STATED GOAL: Recast the records starting at the line containing "Toggle the Камера" and ending at the line containing "click(238, 393)" as a Markdown table with columns Row and Line, numbering each row and leaving out blank lines.

INPUT ROWS:
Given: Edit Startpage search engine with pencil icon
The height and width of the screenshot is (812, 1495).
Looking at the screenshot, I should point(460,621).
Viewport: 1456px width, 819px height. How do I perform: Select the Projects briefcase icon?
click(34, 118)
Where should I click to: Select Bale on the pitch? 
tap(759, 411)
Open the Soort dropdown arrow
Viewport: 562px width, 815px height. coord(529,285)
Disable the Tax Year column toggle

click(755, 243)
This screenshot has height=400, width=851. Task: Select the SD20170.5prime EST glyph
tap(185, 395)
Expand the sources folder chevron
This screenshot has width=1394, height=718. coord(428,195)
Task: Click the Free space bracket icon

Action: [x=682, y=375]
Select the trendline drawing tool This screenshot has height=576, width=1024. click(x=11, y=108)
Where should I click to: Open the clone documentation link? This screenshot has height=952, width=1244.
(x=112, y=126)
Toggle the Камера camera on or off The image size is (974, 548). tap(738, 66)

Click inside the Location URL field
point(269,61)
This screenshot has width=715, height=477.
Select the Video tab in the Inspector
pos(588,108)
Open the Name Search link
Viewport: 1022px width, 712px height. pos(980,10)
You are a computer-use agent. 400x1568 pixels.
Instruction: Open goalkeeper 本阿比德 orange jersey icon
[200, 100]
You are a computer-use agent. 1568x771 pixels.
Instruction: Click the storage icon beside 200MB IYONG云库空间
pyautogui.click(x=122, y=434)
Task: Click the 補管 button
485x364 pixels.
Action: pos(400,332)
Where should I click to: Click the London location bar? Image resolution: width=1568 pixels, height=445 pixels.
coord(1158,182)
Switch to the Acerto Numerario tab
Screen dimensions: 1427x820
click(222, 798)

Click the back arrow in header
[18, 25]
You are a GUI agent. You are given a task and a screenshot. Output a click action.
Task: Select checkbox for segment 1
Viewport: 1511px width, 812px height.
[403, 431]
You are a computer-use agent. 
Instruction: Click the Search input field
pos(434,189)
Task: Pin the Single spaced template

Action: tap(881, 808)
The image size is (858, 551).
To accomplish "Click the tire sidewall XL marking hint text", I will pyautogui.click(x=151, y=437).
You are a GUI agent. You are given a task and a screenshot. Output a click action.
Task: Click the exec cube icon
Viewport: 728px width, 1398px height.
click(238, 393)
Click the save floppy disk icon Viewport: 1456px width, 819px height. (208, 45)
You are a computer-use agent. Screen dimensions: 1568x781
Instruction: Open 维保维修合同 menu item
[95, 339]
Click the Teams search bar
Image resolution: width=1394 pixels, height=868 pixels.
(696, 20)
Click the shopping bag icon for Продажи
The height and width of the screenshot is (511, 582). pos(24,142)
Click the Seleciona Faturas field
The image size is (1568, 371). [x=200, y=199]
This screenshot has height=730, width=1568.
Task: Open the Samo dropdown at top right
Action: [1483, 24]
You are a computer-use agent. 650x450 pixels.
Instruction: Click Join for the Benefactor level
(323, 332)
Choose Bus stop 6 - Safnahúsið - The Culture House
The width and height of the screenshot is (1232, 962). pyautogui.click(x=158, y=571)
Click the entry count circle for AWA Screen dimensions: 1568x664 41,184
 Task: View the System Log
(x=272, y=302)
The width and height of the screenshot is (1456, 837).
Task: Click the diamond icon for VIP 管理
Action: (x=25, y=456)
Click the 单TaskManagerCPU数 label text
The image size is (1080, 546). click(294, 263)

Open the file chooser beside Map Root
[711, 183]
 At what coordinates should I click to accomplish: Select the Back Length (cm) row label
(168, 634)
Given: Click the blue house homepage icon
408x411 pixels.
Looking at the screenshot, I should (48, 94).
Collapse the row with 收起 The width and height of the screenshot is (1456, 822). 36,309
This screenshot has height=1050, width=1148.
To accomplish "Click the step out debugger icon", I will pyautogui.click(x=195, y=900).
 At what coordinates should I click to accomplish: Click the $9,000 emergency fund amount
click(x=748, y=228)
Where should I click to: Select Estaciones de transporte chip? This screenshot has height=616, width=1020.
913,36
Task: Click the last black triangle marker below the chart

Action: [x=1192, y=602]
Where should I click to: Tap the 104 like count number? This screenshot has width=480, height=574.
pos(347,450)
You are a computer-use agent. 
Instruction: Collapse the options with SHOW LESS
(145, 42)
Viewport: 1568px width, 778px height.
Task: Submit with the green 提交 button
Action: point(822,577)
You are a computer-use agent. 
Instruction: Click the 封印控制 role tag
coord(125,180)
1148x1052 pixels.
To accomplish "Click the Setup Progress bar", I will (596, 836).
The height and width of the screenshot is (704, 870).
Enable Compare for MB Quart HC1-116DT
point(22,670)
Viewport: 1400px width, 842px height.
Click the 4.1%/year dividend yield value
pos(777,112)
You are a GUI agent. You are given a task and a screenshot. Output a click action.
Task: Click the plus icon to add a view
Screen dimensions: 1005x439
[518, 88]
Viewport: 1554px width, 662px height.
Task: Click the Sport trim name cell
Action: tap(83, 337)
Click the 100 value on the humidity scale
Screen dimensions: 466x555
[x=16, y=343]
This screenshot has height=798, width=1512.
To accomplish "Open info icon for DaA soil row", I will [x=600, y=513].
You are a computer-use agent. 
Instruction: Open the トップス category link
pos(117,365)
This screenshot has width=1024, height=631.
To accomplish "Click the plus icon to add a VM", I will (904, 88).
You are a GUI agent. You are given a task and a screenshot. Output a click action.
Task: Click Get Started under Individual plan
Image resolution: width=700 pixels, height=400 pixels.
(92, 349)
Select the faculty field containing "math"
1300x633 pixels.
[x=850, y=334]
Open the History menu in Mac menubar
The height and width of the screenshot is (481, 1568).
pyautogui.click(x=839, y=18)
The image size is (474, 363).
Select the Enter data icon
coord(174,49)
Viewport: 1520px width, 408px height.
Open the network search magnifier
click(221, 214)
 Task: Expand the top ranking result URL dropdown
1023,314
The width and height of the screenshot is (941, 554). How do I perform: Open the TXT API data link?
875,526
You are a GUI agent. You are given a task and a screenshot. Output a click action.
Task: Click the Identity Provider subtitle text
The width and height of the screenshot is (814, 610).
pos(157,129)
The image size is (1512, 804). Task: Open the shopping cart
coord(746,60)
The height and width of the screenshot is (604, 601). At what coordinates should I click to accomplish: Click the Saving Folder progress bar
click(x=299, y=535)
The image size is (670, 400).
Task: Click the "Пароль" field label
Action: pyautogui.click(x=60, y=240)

RESPONSE TO THE EXERCISE:
| Row | Line |
|---|---|
| 1 | Toggle the Камера camera on or off The image size is (974, 548). tap(738, 66) |
| 2 | Click inside the Location URL field |
| 3 | point(269,61) |
| 4 | This screenshot has width=715, height=477. |
| 5 | Select the Video tab in the Inspector |
| 6 | pos(588,108) |
| 7 | Open the Name Search link |
| 8 | Viewport: 1022px width, 712px height. pos(980,10) |
| 9 | You are a computer-use agent. 400x1568 pixels. |
| 10 | Instruction: Open goalkeeper 本阿比德 orange jersey icon |
| 11 | [200, 100] |
| 12 | You are a computer-use agent. 1568x771 pixels. |
| 13 | Instruction: Click the storage icon beside 200MB IYONG云库空间 |
| 14 | pyautogui.click(x=122, y=434) |
| 15 | Task: Click the 補管 button |
| 16 | 485x364 pixels. |
| 17 | Action: pos(400,332) |
| 18 | Where should I click to: Click the London location bar? Image resolution: width=1568 pixels, height=445 pixels. |
| 19 | coord(1158,182) |
| 20 | Switch to the Acerto Numerario tab |
| 21 | Screen dimensions: 1427x820 |
| 22 | click(222, 798) |
| 23 | Click the back arrow in header |
| 24 | [18, 25] |
| 25 | You are a GUI agent. You are given a task and a screenshot. Output a click action. |
| 26 | Task: Select checkbox for segment 1 |
| 27 | Viewport: 1511px width, 812px height. |
| 28 | [403, 431] |
| 29 | You are a computer-use agent.  |
| 30 | Instruction: Click the Search input field |
| 31 | pos(434,189) |
| 32 | Task: Pin the Single spaced template |
| 33 | Action: tap(881, 808) |
| 34 | The image size is (858, 551). |
| 35 | To accomplish "Click the tire sidewall XL marking hint text", I will pyautogui.click(x=151, y=437). |
| 36 | You are a GUI agent. You are given a task and a screenshot. Output a click action. |
| 37 | Task: Click the exec cube icon |
| 38 | Viewport: 728px width, 1398px height. |
| 39 | click(238, 393) |